Article by Dr Sam Fowles

September 14, 2018

Associate EU Citizenship: A Brief Assessment

Is Brexit just a choice between the Chequers deal or a ‘hard Brexit’? Supporters of ‘associate citizenship’ believe there is not. The proposed associate citizenship would allow individuals to enjoy some of the benefits of EU citizenship in return for a (likely substantial) fee. While this would undoubtedly bring benefits to those able to take up associate citizenship, it would also have a transformative effect on the concept of citizenship itself, exacerbating existing trends towards transnational forms of citizenship and a reduced role for nation states.

Associate citizenship of the EU will enable UK citizens to ‘buy in’ to EU citizenship.[1] Associate citizens would enjoy access to the same rights as EU citizens but will be required to pay-in to the EU.[2] This proposal has much to recommend it, yet it is likely to prove politically controversial because it will substantially alter the relationship between the individual and the state.

The proposal has been endorsed by Guy Verhofstadt, the European Parliament’s lead on Brexit negotiations and is referred to in the Parliament’s resolution on Brexit,[3] and obtained significant civil society support in the UK. For example, over 300 000 people have signed petitions calling for the inclusion of associate citizenship in Brexit negotiations.[4]

Opponents of associate citizenship argue that it will undermine the Brexit process. For Andrew Bridgen, a Conservative MP and Leave campaigner, it will create “two classes of EU citizen”.[5] Bridgen’s analysis, however, is the wrong way around. Associate citizenship will leave EU citizenship substantively unchanged. Yet it will create two classes of British citizenship: those who enjoy rights in the EU and those who do not. This will alter the nature of national citizenship, establishing a precedent for a form of citizenship that transcends nation-states. This will empower individuals and cities in relation to national governments. The benefits of the proposal are, however, likely to be limited to more affluent urban elites, exacerbating existing social divisions in the UK. This article offers a brief overview of the most significant barriers and likely impacts of associate citizenship, and an assessment of the proposal’s likelihood of success.

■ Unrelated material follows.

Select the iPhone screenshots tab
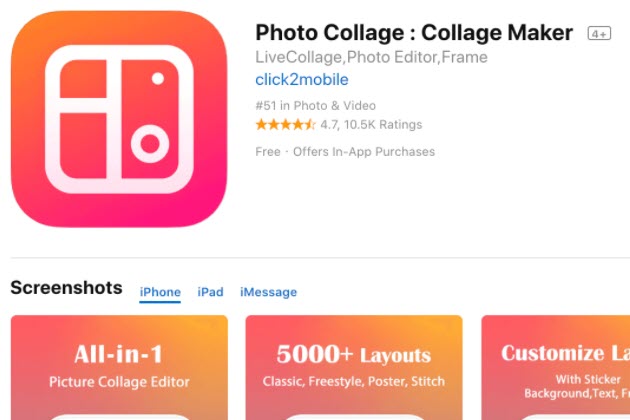This screenshot has height=420, width=630. pos(160,292)
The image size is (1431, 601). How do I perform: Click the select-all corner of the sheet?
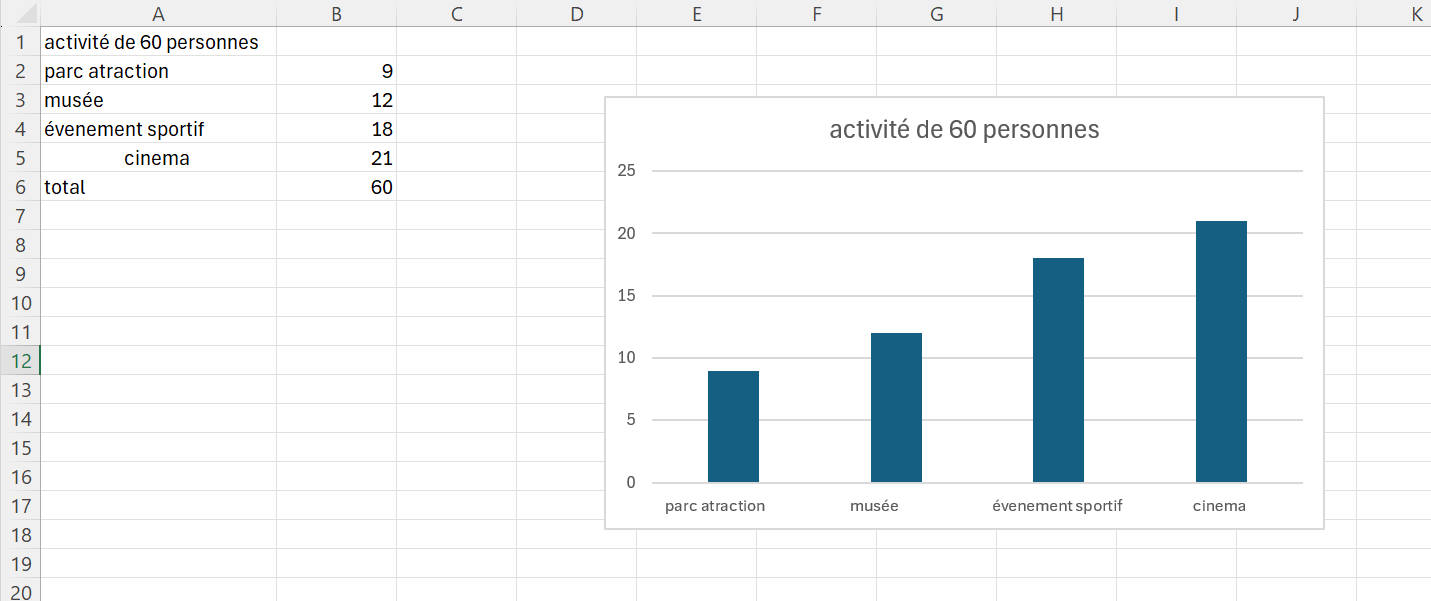(x=20, y=14)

What is Associate Citizenship?

The precise nature of associate citizenship is unclear. Any proposal would, in any case, be subject to intensive negotiation before it could be approved. It is possible, however, to identify a few key features likely to be included in any negotiation of a form of associate citizenship. Associate citizens would enjoy a bundle of certain rights and duties. A ‘thick’ form of associate citizenship could include enjoyment of the four freedoms (free movement of goods, capital, services, and persons) and other EU rights subject to the jurisdiction of the Court of Justice of the EU (CJEU). This would likely ease the process of travel from the UK to the EU and provide associate citizens with easier access to EU markets and institutions from the UK. It could also include the right to vote in certain EU elections (although this would require the creation of transnational MEPs, which would require some considerable changes to the current European Parliament’s structures). This would likely come at the cost of a substantial financial contribution by associate citizens. The EU27 are unlikely to grant UK citizens rights in the EU without this. ‘Thinner’ forms of associate citizenship would include some, but not all, of the above but are still likely to come at a significant financial cost.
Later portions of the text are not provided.